Monday, May 17, 2004

Buying clothes is much more relaxing to think about than what is going on in the news. I have been deliberately avoiding the whole Nick Berg thing, because honestly I do not want to see someone beheaded. What is point of witnessing such cruelty, especially when the reports said the idiots took a long time to do it.

Beheading was once reserved for royalty, think England for example, because you get killed quickly and relatively painlessly. Those terrorists forgot to read their instruction booklet on beheading because they completely botched the whole thing up.

Honestly! If you have to behead someone, at least do it right and don't mess around with taking too long. It's like that scene in the movie "The Green Mile", where the evil prison guard deliberately forgot to wet the sponge for the death row inmate's head. And then when they tried to fry the guy, they literally ended up frying the guy and burning his hair and head because there wasn't any water to conduct the electricity quickly and easily to kill the person.

Maybe that's the point though, it was supposed to be torture and not a mercy killing but my point is the same. Why does anyone want to watch such things? It's like people on the freeway having to slow down whenever they see an accident, because they have to see how bad it really is. How entertaining is that to see a car with people in it on fire or someone's head through a windshield or hanging bizarrely outside a car window like the neck was made of rubber.
Nothing much to write about other than the fact that I'm now obsessed with buying silk skirts.

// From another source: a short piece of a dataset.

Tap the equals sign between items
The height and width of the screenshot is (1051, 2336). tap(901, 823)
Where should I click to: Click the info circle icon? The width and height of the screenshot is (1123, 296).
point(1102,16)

I just picked up two the other day, and they are so fabulous to wear for the summer. Since they're silk, they look dressy and I can wear them to parties but they're light and fun enough to wear casually as well.

The same catalog also has two more silk duponi skirts but in brown and green checks. Very gingham and so summery. I am tempted to buy them just because they're silk, but I keep hesitating because I don't own brown shoes or brown sweaters. The other two skirts matched easily to things I already owned, so the choice was easy. But brown and green?

And I don't know. Do I really want brown and green checks emphasizing the size and width of my bum? Plus I'm thinking the brown and green gingham just aren't as versatile to wear all year round and they may be a little too dressy for work but not dressy enough to wear at night. I mean gingham is so day wear!

Friday, May 14, 2004

My film history professor, Ira Mr. Liberal Hollywood left winger, came up to me during the break in class last night and thanked me volunteering alternative opinions during class. He said it made him think differently about things, and he was glad I made an effort to participate.

What an odd comment! Of course cynical me was thinking, are you thanking me for pointing out the left wing liberal view is not the whole truth and nothing but the truth.

We were discussing Michael Moore's latest new film and how Disney wasn't going to distribute it. And I decided to pipe up and say, but that's what happened to Mel Gibson's movie, "The Passion of the Christ". Gibson put up his own money to make the film and found his own distributor, because Hollywood wouldn't go near a "christian" movie with a 10 foot pole. But you never heard an uproar in the press about Gibson being treated unfairly in Hollywood like what you're hearing about Michael Moore.

And why is that I wonder? Because Christian films are not a 'cause du jour' for the liberal left wing media? I wanted to add that you can't just say Michael Moore, a supposed left wing nut case, gets the shaft by Hollywood without saying that so does a supposed right wing christian nut case like Mel Gibson.

But of course nobody in class wanted to say that because it's so not politically correct in San Francisco to defend anything Christian even when you know the Christian thing is being treated just as unfairly as the left wing thing. And it's that kind of hypocrisy on either side of the political spectrum that just makes me madder than a hatter.